#### [Exercise description]
With pictures left out, set down exactly the lines that begin at the one containing "Screen dimensions: 1830x828" and end with the last line of the entries below.

#### [Given data]
---

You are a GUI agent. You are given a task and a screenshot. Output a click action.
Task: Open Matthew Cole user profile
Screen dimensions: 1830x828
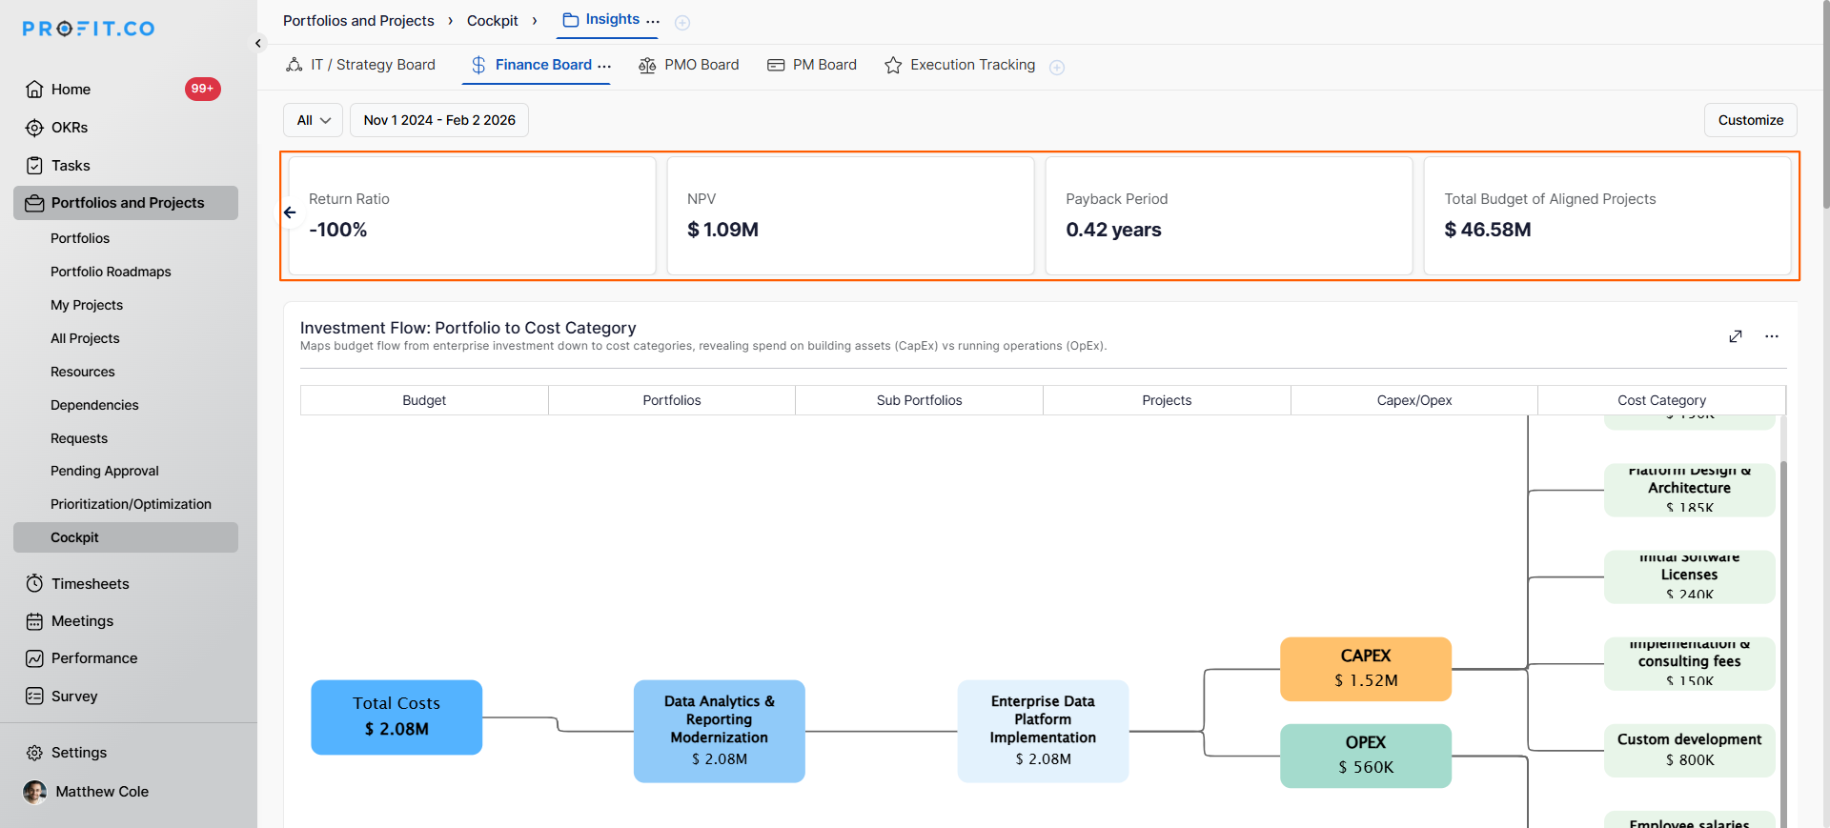click(x=101, y=792)
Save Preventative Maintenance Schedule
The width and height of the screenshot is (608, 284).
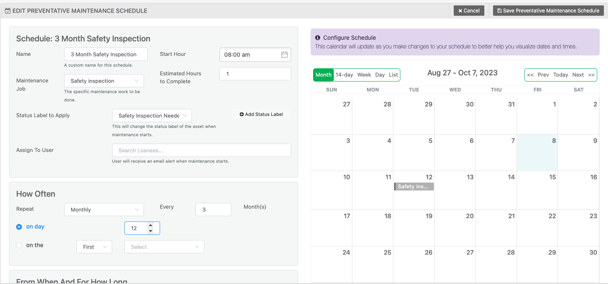[x=548, y=11]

---

#### [Response for this exercise]
Screen dimensions: 1830x828
click(x=101, y=792)
Save Preventative Maintenance Schedule
The width and height of the screenshot is (608, 284).
[x=548, y=11]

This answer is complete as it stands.